En ese Palermo, donde los tangos y las milongas hacen
parte de los ambientes de luz y de sombra,
de cuchillos y de percales, de dones y de don nadies, de guapos
que vienen a acuchillarse y de mujeres que se juegan las
ilusiones y los pesares, Borges escribe sus relatos más
tangueros. El hombre de la
Esquina Rosada y El Sur. Y la prosa El Puñal.
En el primero, donde el crimen pasional es la línea, y
todo por una mina de todos, por una jermú del más
guapo, ganada con baile y billetes, el tango y la milonga
están presentes en un segundo espacio.

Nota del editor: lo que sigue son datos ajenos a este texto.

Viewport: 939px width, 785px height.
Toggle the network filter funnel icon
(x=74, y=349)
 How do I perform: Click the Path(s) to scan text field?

Sin esa presencia
musical, el relato se habría quedado sin ambiente
propicio y Francisco Real hubiera sido una sombra: " y luego
la abrazó como para siempre y le gritó a los
musicantes que le metieran tango y milonga, y a los demás
de la diversión, que bailáramos. La milonga
corrió como un incendio de punta a punta. Real bailaba muy
grave, pero sin ninguna luz, ya
pudiéndola. Llegaron a la puerta y gritó:
-¡Vayan abriendo cancha, señores, que la llevo
dormida!-. Dijo, y salieron sien con sien, como en la marejada
del tango, como si los perdiera el tango". Luego, ya se sabe,
al Francisco Real, le llega la muerte y de
la boca le sale: "tápenme la cara". Y acota el
Borges: "Sólo le quedaba el orgullo y no iba a
consentir que le curiosearan los visajes de la
agonía". Y del asesino anota su reflexión:
"en cuanto lo supe muerto y sin habla, le perdí el
odio". Y concluye diciendo del arma homicida: "Borges,
volví a sacar el cuchillo corto y filoso, que yo
sabía cargar aquí, en el chaleco, junto al sobaco
izquierdo, y le pegué otra revisada despacio, y estaba
como nuevo, inocente, y no quedaba ni un rastrito de sangre".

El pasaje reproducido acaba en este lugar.